When he was just over a year old, he began moving heavy skillets around the house. A few months later, we would catch him wheeling out our suitcases from the closets. His older brother sometimes couldn’t manage the heavy objects, but Benjamin was only too happy to help.
When he was eighteen months old, I watched my toddler veraciously consume chicken tikka masala. And it started to dawn on me: this kid would eat anything. I was raising a pterodactyl.
At two years old, “want try that” is one of his favorite phrases. While his brother turns up his nose at all unfamiliar foods, Benjamin sees someone eating something and instantly assumes we are holding out the goods on him. If someone else is eating it, it must be good.

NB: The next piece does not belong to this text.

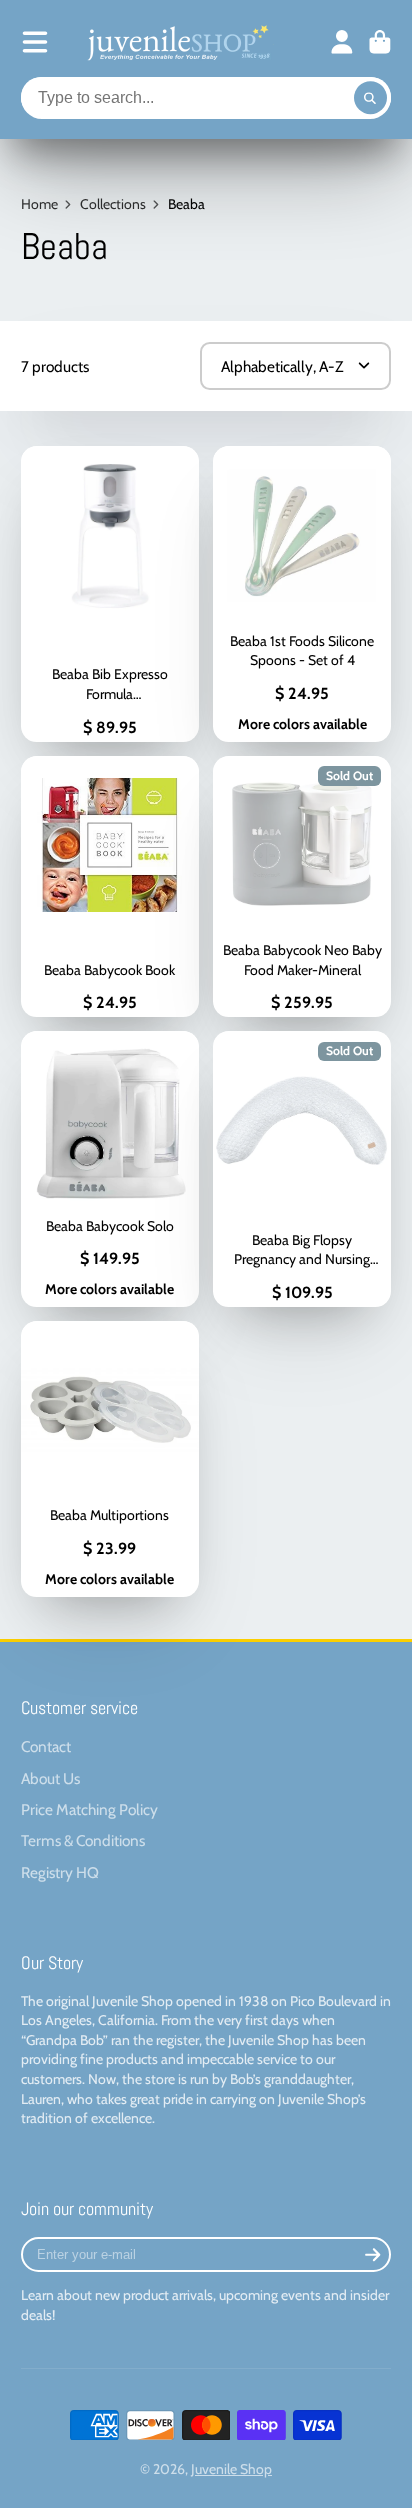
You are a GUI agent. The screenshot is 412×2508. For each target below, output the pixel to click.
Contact (46, 1746)
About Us (50, 1778)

To be sure, he has some peculiarities. He once ate the carrots on his plate before the pizza. His preferred breakfast is a large plate of my homemade macaroni and cheese. Often, he likes to have the first of his morning snacks right after breakfast. And he has been known to start throwing things in a restaurant with slow service, sobbing “My hungry!”
But all that food is going somewhere, because he is built like an ox. We have sometimes considered putting him to work rearranging the furniture, but we’re concerned he may try to eat it.
But I am afraid. I am very afraid, and not only because yesterday he headbutted me twice, leaving me with a fat lip and a very sore nose. I am afraid because, someday, he will be a teenager.